The XML file structure is generated automatically from the class structure of the NEML material model. The model developed in python above could be stored in an XML file as:

<materials>
  <tutorial_model type="GeneralIntegrator">
    <elastic type="IsotropicLinearElasticModel">
      <m1>150000.0</m1>
      <m1_type>youngs</m1_type>
      <m2>0.3</m2>
      <m2_type>poissons</m2_type>
    </elastic>

    <rule type="TVPFlowRule">
      <elastic type="IsotropicLinearElasticModel">
        <m1>150000.0</m1>
        <m1_type>youngs</m1_type>
        <m2>0.3</m2>
        <m2_type>poissons</m2_type>
      </elastic>

      <flow type="PerzynaFlowRule">
        <surface type="IsoJ2"/>
        <hardening type="LinearIsotropicHardeningRule">
          <s0>100.0</s0>
          <K>2500.0</K>
        </hardening>
        <g type="GPowerLaw">
          <n>5.0</n>
          <eta>100.0</eta>
        </g>
      </flow>
    </rule>
  </tutorial_model>
</materials>

This model could be loaded into python

model2 = parse.parse_xml("tutorial.xml", "tutorial_model")

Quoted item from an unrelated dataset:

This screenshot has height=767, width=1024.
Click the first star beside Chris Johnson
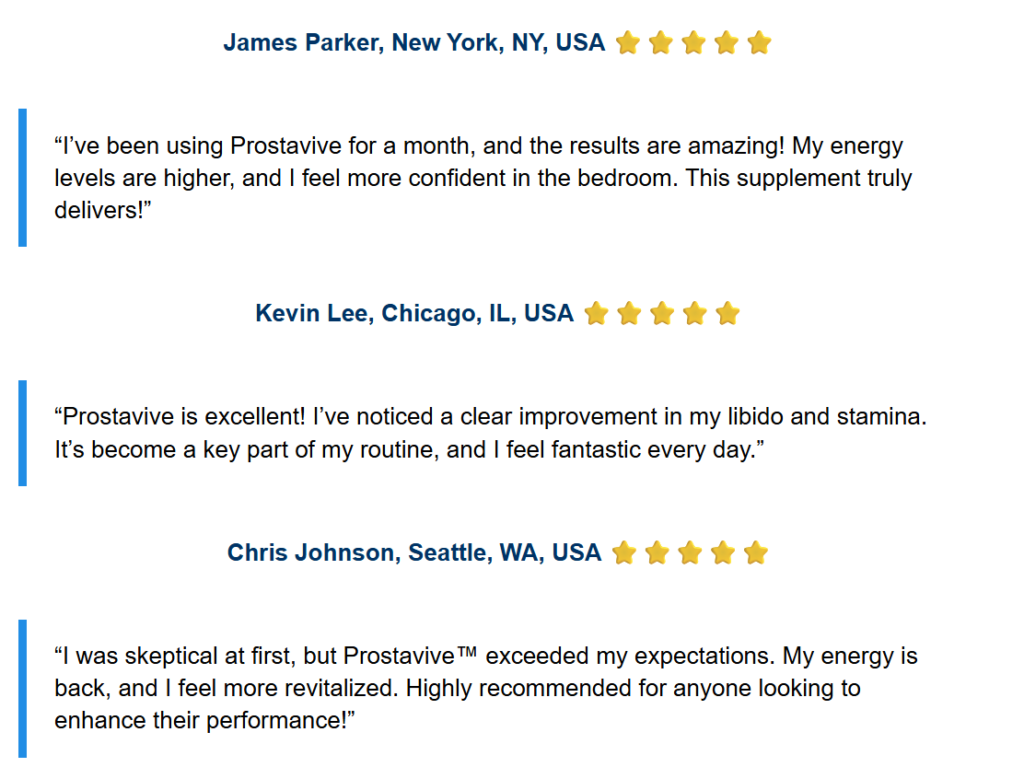coord(624,553)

res2 = drivers.uniaxial_test(model2, erate)

and then used just as if it was assembled in python part by part

plt.figure()
plt.plot(res2['strain'], res2['stress'], 'k-')
plt.xlabel("Strain (mm/mm)")
plt.ylabel("Stress (MPa)")
plt.show()
_images/pymodel.png

A single XML file can hold more than one material. The top-level tag of each model gives a unique identifier used in the second argument of the parse_xml call to load the correct model. For example, this XML file (example.xml) has two material models:

<materials>
  <model_1 type="GeneralIntegrator">
    <elastic type="IsotropicLinearElasticModel">
      <m1>150000.0</m1>
      <m1_type>youngs</m1_type>
      <m2>0.3</m2>
      <m2_type>poissons</m2_type>
    </elastic>

    <rule type="TVPFlowRule">
      <elastic type="IsotropicLinearElasticModel">
        <m1>150000.0</m1>
        <m1_type>youngs</m1_type>
        <m2>0.3</m2>
        <m2_type>poissons</m2_type>
      </elastic>

      <flow type="PerzynaFlowRule">
        <surface type="IsoJ2"/>
        <hardening type="LinearIsotropicHardeningRule">
          <s0>100.0</s0>
          <K>2500.0</K>
        </hardening>
        <g type="GPowerLaw">
          <n>5.0</n>
          <eta>100.0</eta>
        </g>
      </flow>
    </rule>
  </model_1>

  <model_2 type="SmallStrainRateIndependentPlasticity">
    <elastic type="IsotropicLinearElasticModel">
      <m1>84000.0</m1>
      <m1_type>bulk</m1_type>
      <m2>40000.0</m2>
      <m2_type>shear</m2_type>
    </elastic>

    <flow type="RateIndependentAssociativeFlow">
      <surface type="IsoKinJ2"/>
      <hardening type="CombinedHardeningRule">
        <iso type="VoceIsotropicHardeningRule">
          <s0>100.0</s0>
          <R>100.0</R>
          <d>1000.0</d>
        </iso>
        <kin type="LinearKinematicHardeningRule">
          <H>1000.0</H>
        </kin>
      </hardening>
    </flow>
  </model_2>
</materials>

The two models would be loaded into python with:

model1 = parse.parse_xml("tutorial.xml", "model_1")
model2 = parse.parse_xml("tutorial.xml", "model_2")

For a description of how to use NEML and the XML input in an external finite element analysis program see the getting started guide.